I have to admit that before I reviewed "The Mysterious Islands", I was skeptical of two things: how entertaining would a documentary be? How will they confront Darwin's theory of evolution? The question of entertaining was answered by the breathtaking scenery and many species of animals that are showcased. The whole movie is told from a Christian perspective.
For me, the key to understanding the debate between Christianity and evolution is in remembering the distinction between evolution and adaptation.

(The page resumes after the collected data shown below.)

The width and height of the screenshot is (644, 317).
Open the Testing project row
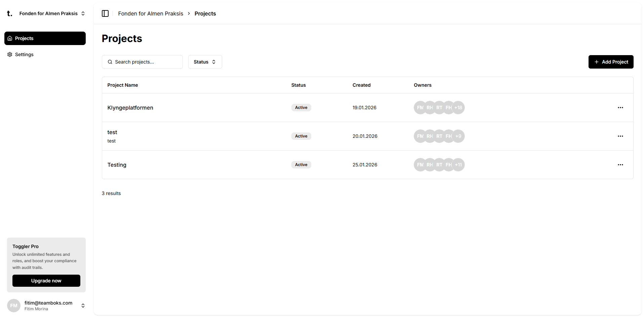117,165
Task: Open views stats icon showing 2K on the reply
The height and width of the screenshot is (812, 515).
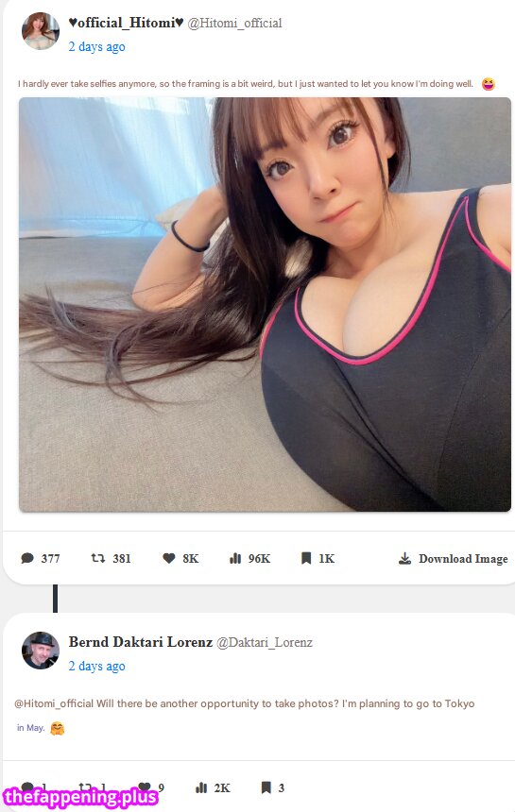Action: tap(201, 787)
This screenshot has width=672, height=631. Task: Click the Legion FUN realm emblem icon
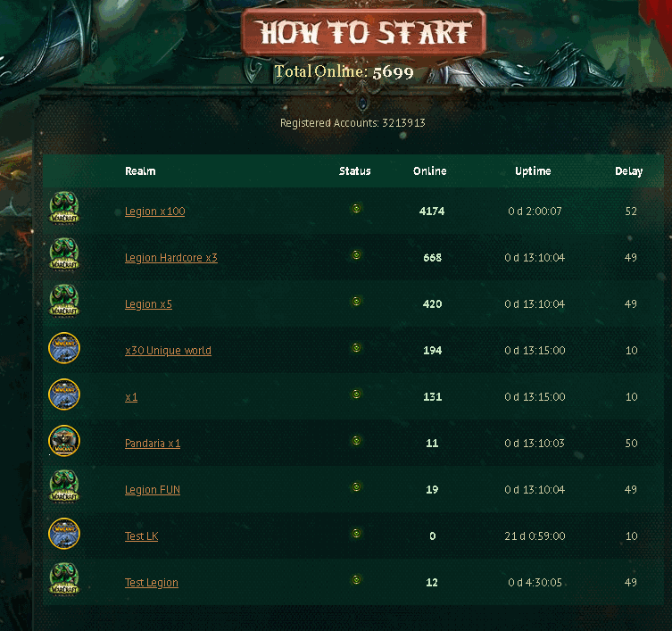(64, 486)
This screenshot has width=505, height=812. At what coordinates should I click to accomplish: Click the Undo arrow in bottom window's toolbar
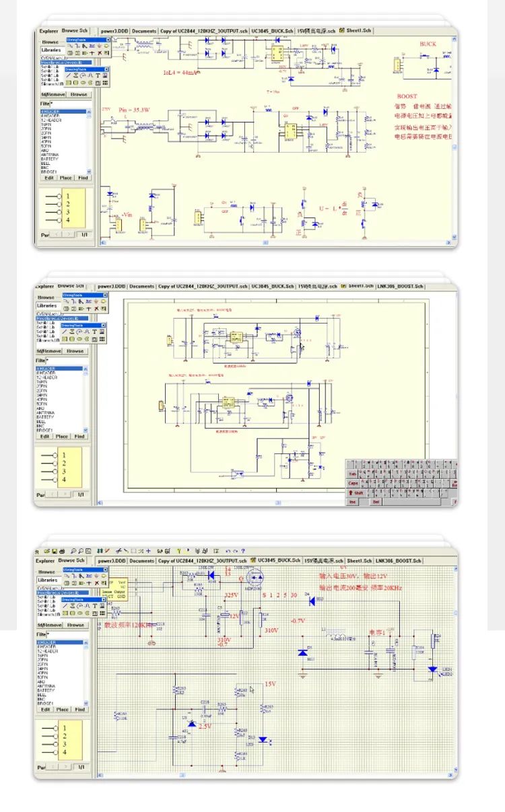pos(228,550)
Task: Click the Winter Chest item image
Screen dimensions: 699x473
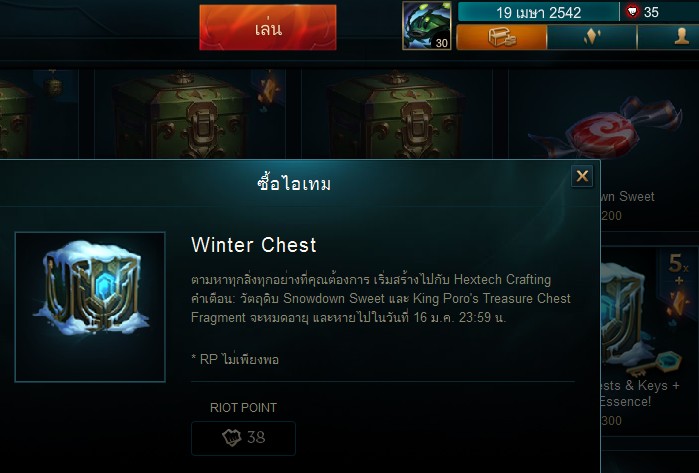Action: point(90,307)
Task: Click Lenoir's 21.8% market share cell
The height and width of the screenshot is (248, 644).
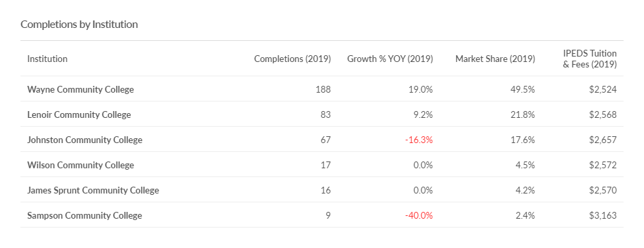Action: [524, 114]
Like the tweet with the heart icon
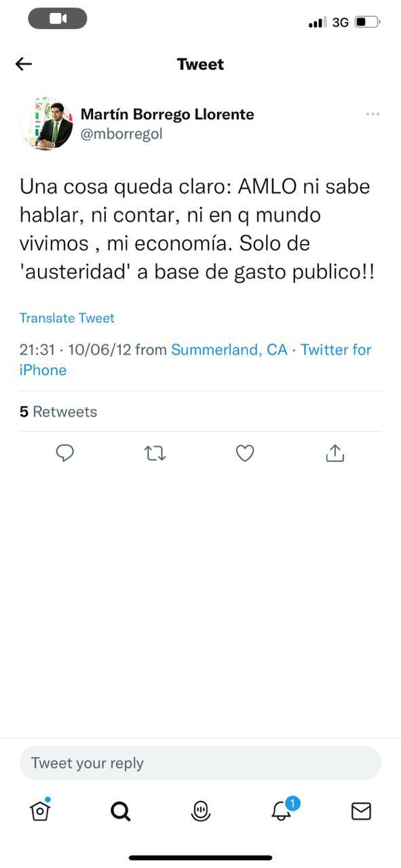 tap(244, 453)
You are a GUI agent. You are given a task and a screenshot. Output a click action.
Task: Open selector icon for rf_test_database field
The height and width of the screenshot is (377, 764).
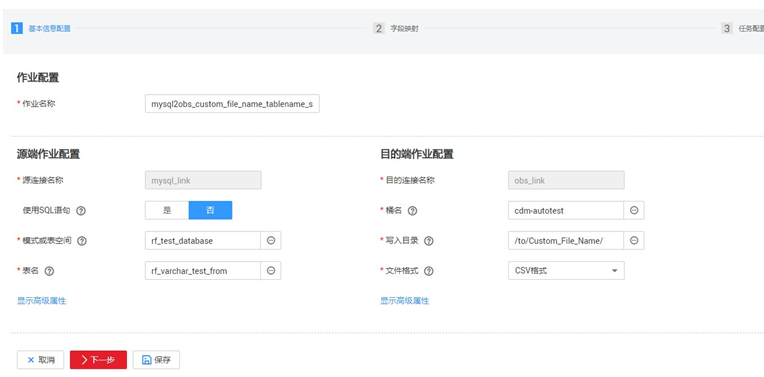point(271,241)
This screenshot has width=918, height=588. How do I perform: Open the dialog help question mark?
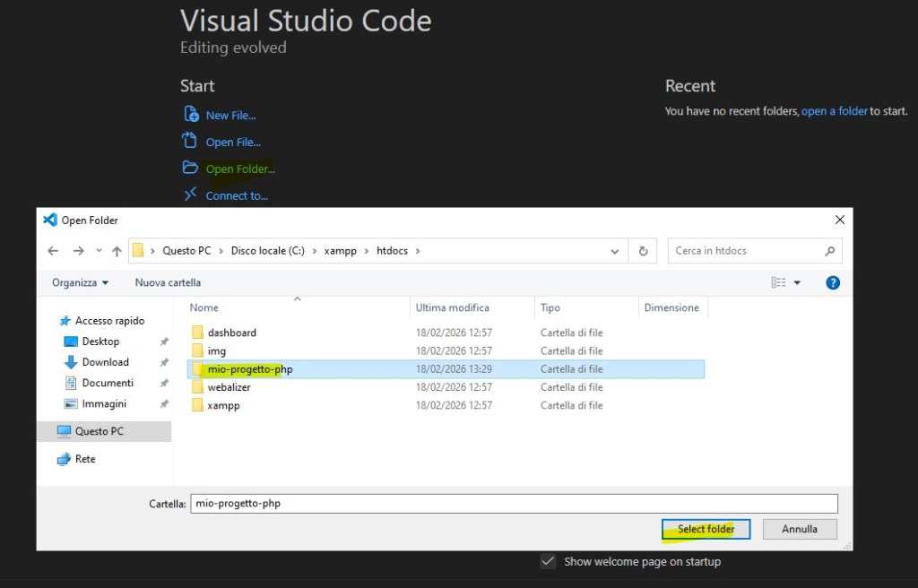(x=832, y=282)
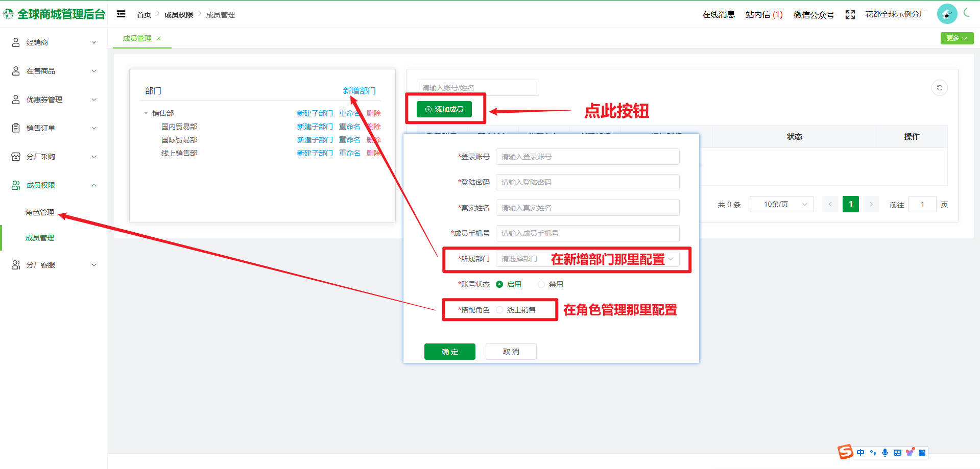The height and width of the screenshot is (469, 980).
Task: Toggle dark mode moon icon
Action: 966,13
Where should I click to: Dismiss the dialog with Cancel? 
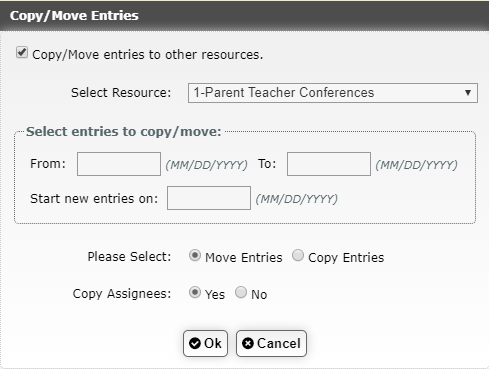point(271,343)
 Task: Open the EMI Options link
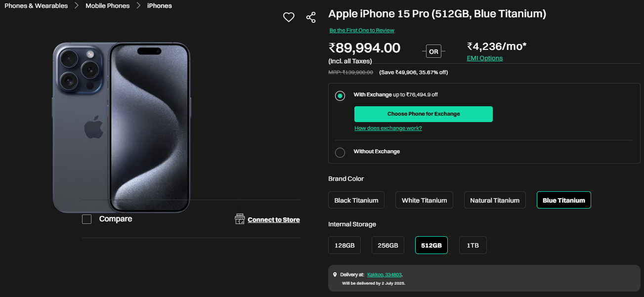tap(484, 58)
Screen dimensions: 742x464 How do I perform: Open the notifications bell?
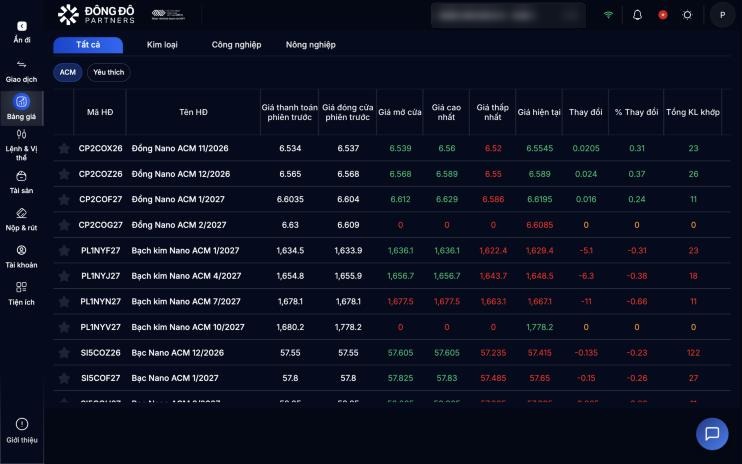pyautogui.click(x=637, y=15)
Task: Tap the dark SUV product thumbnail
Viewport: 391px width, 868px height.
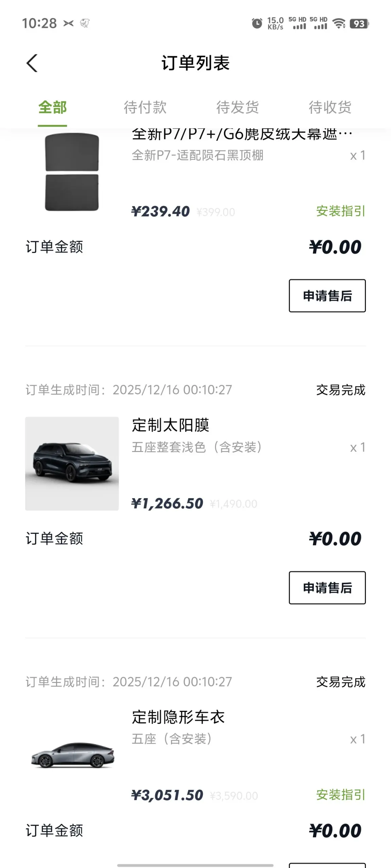Action: (72, 464)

The term "mysterious islands" refers to the Galapagos Islands, which is where the research team is working to disprove evolution. Darwin theorized that life began in a pond, where micro-organisms evolved into the animal and human forms that now exist. This is countered with the creation account in Genesis. Just as Darwin makes assumptions, there are things we take on faith, that can neither be proved or disproved.
The case against evolution is stronger than I expected. For example:
- an iguana that adapted to the water, as opposed to the land-based iguanas we are used to.
- a flightless bird whose short wings allow it to feed in the water. (these two adapted, rather than evolving into another species).
- lava from a volcano proves that the earth is not old enough to support evolution.
- salt levels in the ocean do not support evolution.
My favorite part was when they took aim at eugenics, which developed out of evolution. They named H.G. Wells, Margaret Sanger and Hitler as eugenics supporters who believed some people were more worthy of life than others.
The researchers are Christians who value life and acknowledge God as our creator. I think they did a very effective job.
I highly recommend this movie, especially for parents whose children may be attending a school in which they are taught evolution.